Gillman v. Stern
114 F.2d 28 (2d Cir.1940)

  • Wenczel invented a machine to help make quilts. He received a patent on his invention and sold the patent to the Sterling Airbrush Co.
  • Sterling (represented by Gillman), sued another quilt-maker named Stern for infringing on the quilt-making patent.
    • Stern argued that Wenczel's patent was invalid because there had been prior use by another inventor named Haas.
      • Haas built a quilt-making machine, but kept it as a trade secret, and never tried to patent it.
        • There was no way Wenczel could have possibly known about Haas' machine.
      • Stern didn't know Haas, he was just trying to invalidate Wenczel's patent so he couldn't be accused of infringing on it.
  • The Trial Court found for Stern and declared the patent invalid.
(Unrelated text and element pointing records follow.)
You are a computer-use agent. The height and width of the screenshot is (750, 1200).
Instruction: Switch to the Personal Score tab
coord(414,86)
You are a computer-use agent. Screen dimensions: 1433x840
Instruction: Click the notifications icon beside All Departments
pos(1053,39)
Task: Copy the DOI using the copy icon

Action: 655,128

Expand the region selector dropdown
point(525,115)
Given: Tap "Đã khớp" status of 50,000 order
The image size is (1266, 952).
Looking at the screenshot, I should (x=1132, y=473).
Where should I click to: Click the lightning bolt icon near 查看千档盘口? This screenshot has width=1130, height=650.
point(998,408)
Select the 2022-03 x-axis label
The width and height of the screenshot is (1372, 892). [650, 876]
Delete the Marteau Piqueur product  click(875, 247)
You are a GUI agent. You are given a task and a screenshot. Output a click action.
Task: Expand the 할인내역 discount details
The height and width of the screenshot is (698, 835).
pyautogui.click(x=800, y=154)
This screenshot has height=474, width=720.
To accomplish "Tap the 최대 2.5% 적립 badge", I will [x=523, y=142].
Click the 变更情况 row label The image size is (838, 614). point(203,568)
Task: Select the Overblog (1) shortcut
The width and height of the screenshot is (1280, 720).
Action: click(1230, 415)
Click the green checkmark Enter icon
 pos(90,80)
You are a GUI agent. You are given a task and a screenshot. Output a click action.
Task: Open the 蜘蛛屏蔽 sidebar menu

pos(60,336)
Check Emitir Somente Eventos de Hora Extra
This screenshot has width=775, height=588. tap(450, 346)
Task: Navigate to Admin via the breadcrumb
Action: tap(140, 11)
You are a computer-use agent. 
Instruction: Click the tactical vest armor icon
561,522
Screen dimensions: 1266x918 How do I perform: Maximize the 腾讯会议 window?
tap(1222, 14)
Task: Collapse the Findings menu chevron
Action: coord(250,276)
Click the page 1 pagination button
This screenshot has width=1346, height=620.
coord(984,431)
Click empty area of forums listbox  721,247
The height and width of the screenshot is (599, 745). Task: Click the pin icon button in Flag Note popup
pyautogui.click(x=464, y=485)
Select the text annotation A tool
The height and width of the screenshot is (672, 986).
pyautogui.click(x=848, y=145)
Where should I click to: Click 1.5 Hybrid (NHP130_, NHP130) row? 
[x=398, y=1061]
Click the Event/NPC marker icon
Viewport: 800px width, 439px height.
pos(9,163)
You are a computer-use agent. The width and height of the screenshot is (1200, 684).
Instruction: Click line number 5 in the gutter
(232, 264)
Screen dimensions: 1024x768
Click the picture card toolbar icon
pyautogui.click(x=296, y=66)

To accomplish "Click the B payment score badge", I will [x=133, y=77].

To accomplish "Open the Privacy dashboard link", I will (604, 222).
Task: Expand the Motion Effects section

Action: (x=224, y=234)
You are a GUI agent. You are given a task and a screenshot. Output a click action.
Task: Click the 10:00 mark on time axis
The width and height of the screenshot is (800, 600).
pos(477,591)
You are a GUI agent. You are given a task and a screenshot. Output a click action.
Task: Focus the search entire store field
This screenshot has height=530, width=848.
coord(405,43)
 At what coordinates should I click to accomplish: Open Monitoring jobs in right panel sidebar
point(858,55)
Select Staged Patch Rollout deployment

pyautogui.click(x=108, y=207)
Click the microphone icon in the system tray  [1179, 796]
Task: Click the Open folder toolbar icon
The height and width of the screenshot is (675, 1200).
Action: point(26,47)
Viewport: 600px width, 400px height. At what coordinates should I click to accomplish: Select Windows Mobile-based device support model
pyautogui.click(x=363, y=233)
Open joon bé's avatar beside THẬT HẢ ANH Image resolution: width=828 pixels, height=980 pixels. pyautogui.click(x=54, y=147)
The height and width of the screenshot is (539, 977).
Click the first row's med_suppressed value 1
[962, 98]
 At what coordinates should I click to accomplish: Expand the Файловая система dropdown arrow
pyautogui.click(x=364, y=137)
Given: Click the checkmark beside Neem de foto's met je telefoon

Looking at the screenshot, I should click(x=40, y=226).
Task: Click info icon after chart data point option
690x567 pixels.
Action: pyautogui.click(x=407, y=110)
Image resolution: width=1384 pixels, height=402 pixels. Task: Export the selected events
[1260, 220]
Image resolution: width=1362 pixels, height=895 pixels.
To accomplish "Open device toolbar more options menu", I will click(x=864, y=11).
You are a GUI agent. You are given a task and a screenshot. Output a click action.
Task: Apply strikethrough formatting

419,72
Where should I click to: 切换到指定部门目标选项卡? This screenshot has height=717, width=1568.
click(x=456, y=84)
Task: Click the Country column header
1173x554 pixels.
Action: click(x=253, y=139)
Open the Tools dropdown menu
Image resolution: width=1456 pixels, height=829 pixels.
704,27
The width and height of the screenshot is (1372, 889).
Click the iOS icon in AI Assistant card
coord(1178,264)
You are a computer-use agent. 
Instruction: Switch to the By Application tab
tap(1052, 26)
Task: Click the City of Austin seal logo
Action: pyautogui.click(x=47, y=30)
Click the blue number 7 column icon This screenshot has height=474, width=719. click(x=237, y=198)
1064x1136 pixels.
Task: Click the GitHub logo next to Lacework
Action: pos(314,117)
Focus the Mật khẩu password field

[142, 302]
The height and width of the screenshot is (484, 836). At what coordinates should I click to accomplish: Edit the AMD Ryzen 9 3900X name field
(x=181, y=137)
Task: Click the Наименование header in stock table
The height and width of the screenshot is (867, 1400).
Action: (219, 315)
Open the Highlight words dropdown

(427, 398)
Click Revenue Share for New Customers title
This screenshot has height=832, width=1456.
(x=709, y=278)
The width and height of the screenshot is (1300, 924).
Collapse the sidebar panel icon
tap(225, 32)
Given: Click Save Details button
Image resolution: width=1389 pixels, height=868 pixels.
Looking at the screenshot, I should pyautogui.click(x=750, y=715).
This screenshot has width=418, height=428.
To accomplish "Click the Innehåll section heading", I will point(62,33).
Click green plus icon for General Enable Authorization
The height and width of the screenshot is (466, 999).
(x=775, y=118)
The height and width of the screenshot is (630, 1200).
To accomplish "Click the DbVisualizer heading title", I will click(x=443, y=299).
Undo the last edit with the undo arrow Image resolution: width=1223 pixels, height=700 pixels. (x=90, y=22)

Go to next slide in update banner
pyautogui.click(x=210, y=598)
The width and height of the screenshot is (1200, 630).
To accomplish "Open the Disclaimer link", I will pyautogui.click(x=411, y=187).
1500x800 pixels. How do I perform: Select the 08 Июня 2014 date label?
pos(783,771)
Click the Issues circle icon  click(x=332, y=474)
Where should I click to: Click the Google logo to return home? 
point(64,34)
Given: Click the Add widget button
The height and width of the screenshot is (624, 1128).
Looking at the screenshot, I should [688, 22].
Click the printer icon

Gillman appealed.
    • The Trial Court found that prior to Wenczel's patent, Haas was using a similar quilt-making machine.
  • The Appellate Court reversed and found the patent valid.
    • The Appellate Court looked to patent law (now 35 U.S.C. §102(a)), which says that an inventor cannot patent something that "was known or in use by others" before they file.
    • However, the Court found that Haas's machine was never in public use and therefore Haas could not be considered to be a first inventor.
      • The policy rationale for this is that it is in the public interest to bring new technologies into the public, so you don't want people hoarding inventions as trade secrets.
        • So the rule is that if you invent something, and you sit on it as a trade secret, you risk that a subsequent inventor could usurp you by getting a patent.
  • Note that if Haas had invented the machine more than two years prior to when Wenczel filed, then Wenczel would have been absolutely barred from getting a patent because of the §102(b) novelty bar. But in this case, Wenczel filed less than two years after Haas claimed to have invented the machine, so §102(b) didn't apply.
    • FYI, back then the grace period was two years, under modern law, it's only one year.